(Document excerpt)

+--

His latest job before his death was as professor of psychology at the University of Illinois in 1951. Before that he taught at a number of universities, including Brown University, Columbia University, the University of Nebraska, and New York University. At the University of Illinois, he started out being interested in the origin of human intelligence and its development. Although other research emphasized the genetic component of intelligence, Hunt thought that experience played just as large a role in the development of intelligence. Hunt was also interested in the neurophysiological basis of behavior and was impressed with Donald Hebb's assertions. Therefore, he developed the A/S ratio, which suggested that aspects of motivation were connected to the ratio of association areas to sensory areas in the brain. This idea led to the understanding of intrinsic motivation. His interest in Jean Piaget stemmed from his teaching infant development at the University of Illinois and challenged the nativist perspective that was dominant at the time on the development of intelligence. Grants from both the Russell Sage Foundation and the Commonwealth Fund allowed him to research the development of intelligence and motivation through child-rearing practices and experience. His work helped to develop different scales that were able to measure psychological development in young children.

==Notable works==

Hunt contributed to the two-volume landmark publication entitled Personality and the Behavior Disorders, which was published in 1944 during his time at Brown. This work summarized work pertaining to mental disorders and personality and provided ideas for future research from both a psychodynamic and psychoanalytic perspective.

Hunt's book entitled Intelligence and Experience, written in 1961, was one of the most influential volumes on child development. It emphasized the shift that was happening among American psychologists regarding intelligence and what determines intelligence. Hunt claimed that experience played a much larger role in determining intelligence in adulthood.

+--

(To do)
**1.** In the passage about Hunt, in what year was Personality and the Behavior Disorders published?
**2.** Echo the part of the passage about Hunt that opens with the words containing "Hunt's book entitled" and closes with "intelligence in adulthood.".

(Information provided)
+--

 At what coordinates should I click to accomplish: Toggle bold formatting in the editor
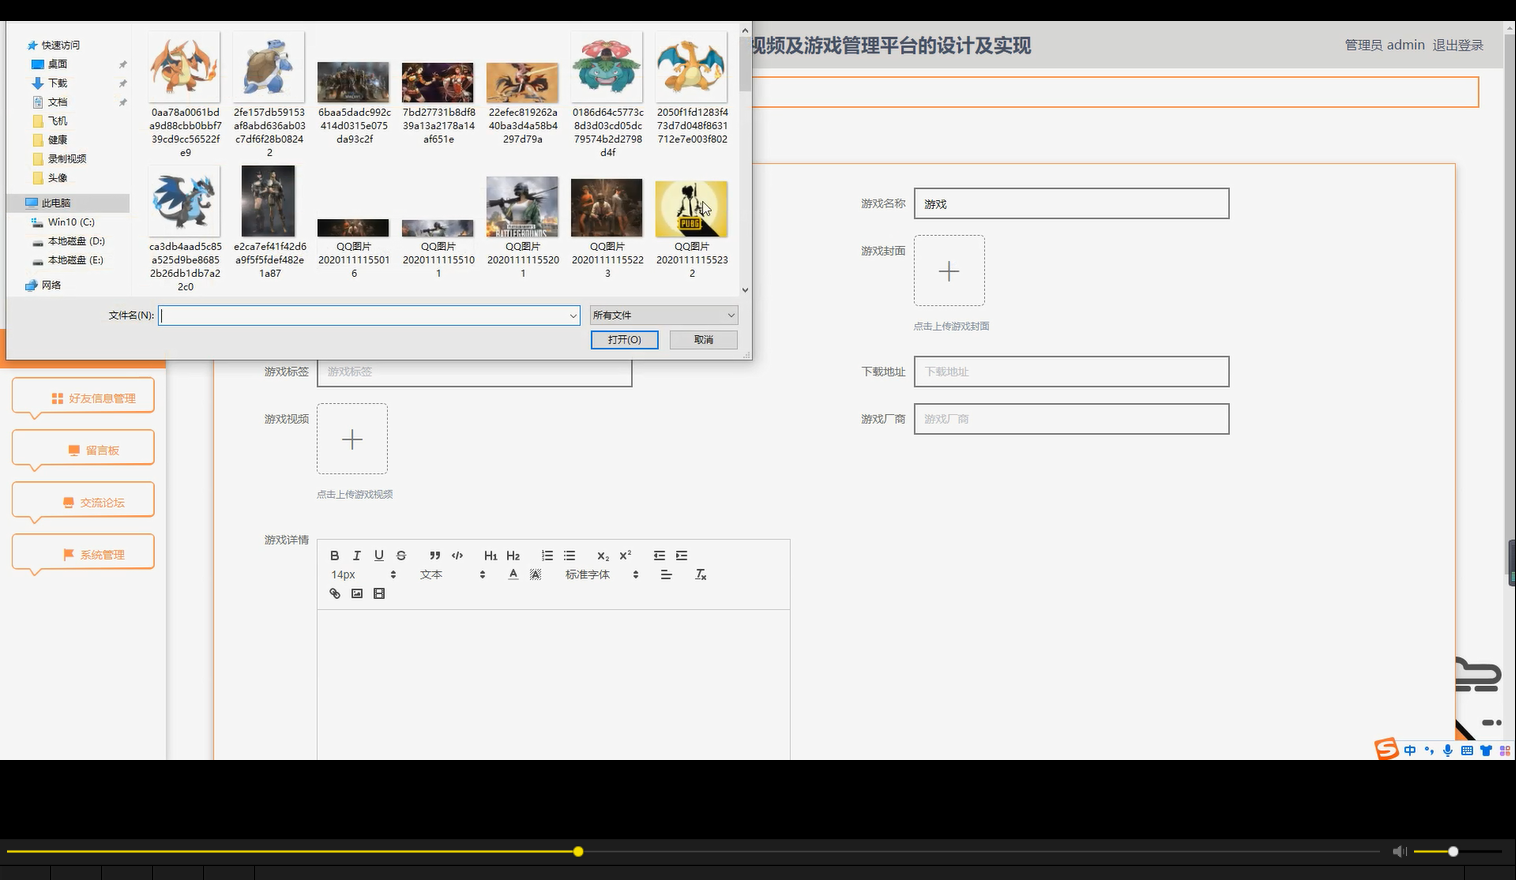(334, 555)
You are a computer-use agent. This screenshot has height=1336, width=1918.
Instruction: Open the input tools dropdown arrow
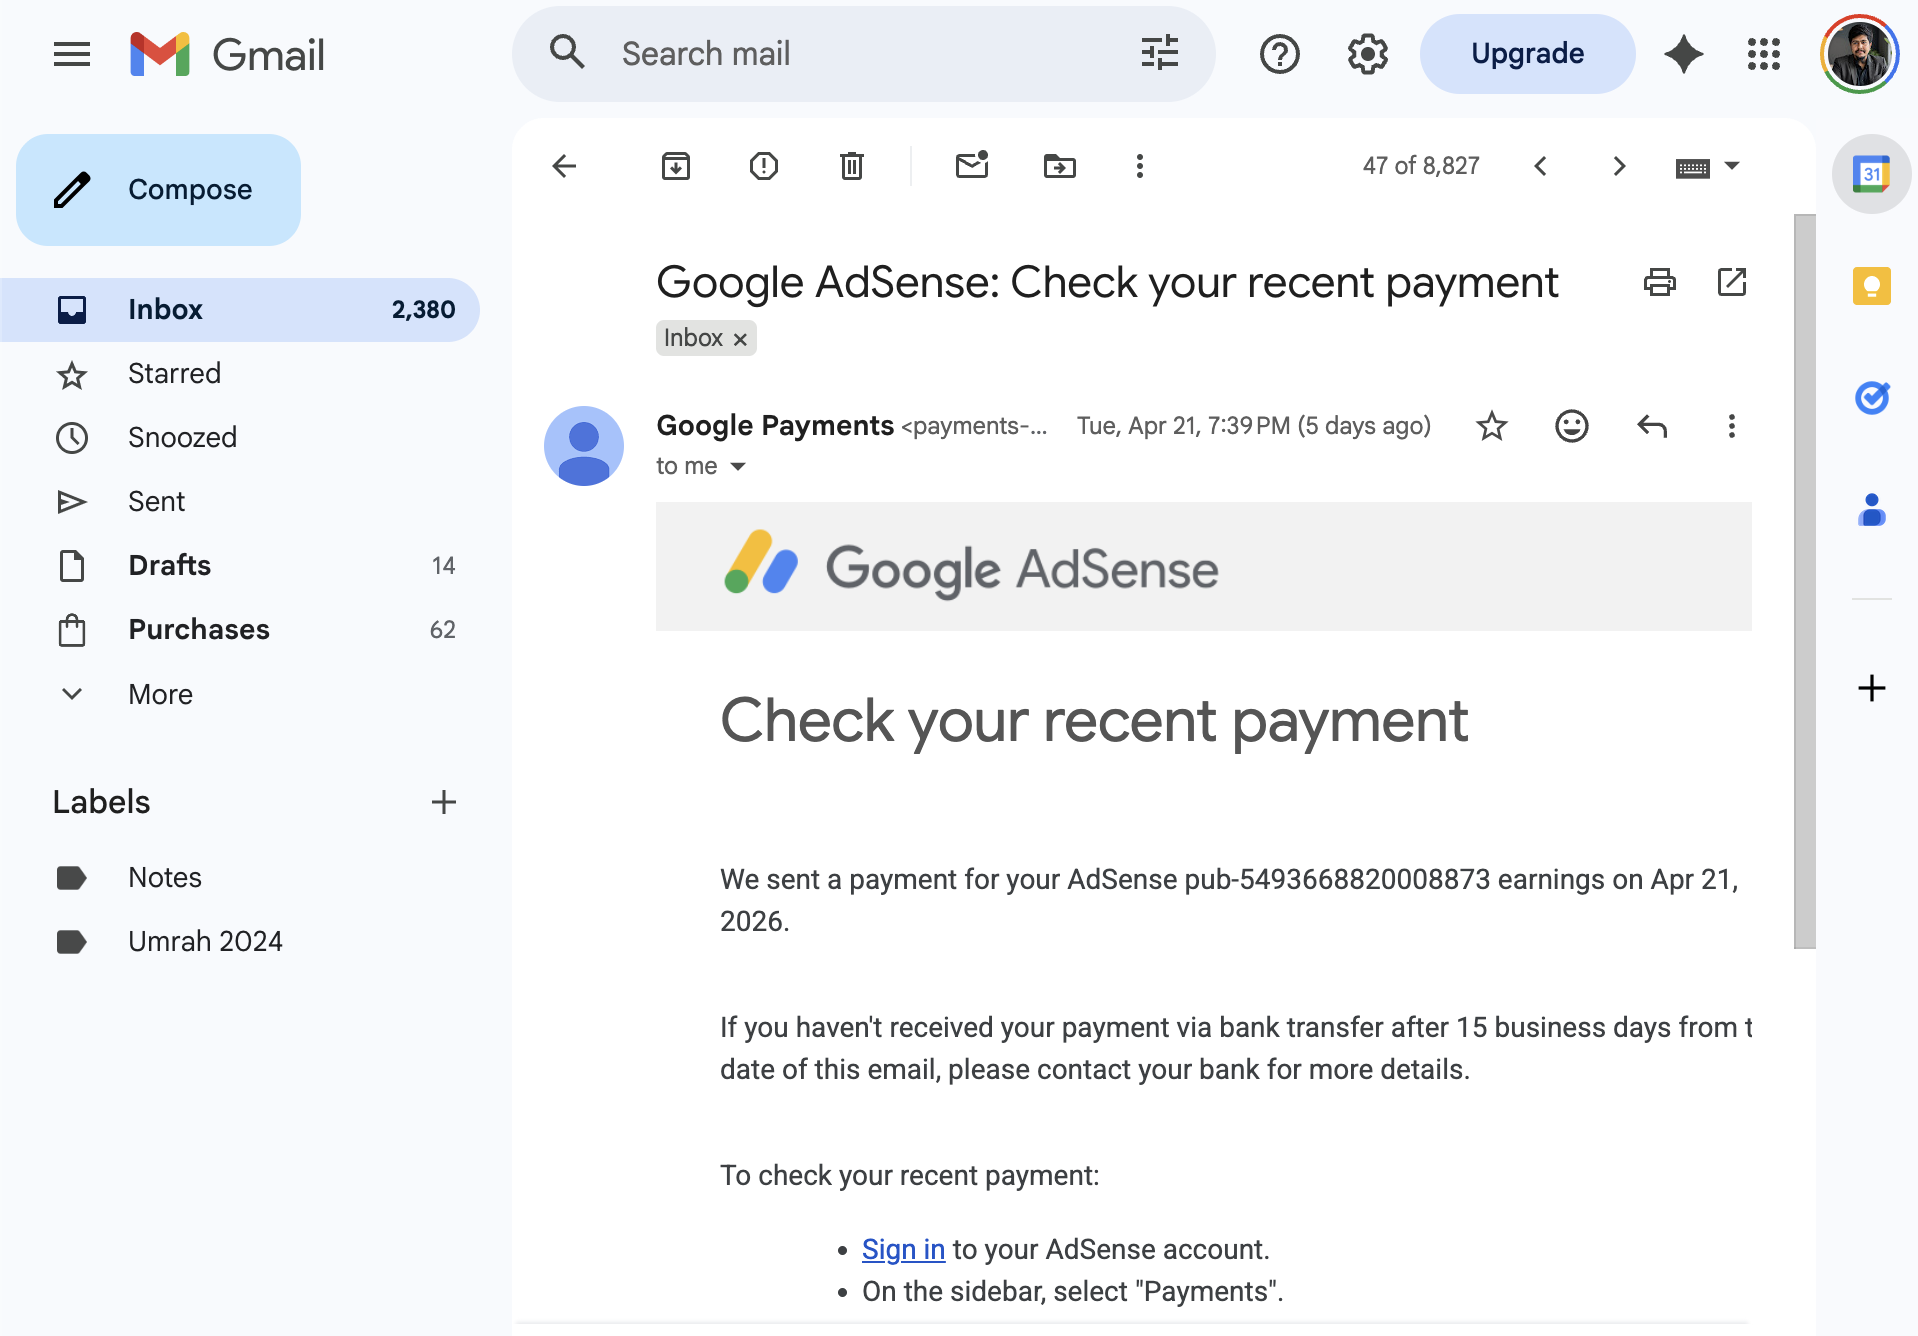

+--

(Answers by item)
**1.** 1944

**2.**
Hunt's book entitled Intelligence and Experience, written in 1961, was one of the most influential volumes on child development. It emphasized the shift that was happening among American psychologists regarding intelligence and what determines intelligence. Hunt claimed that experience played a much larger role in determining intelligence in adulthood.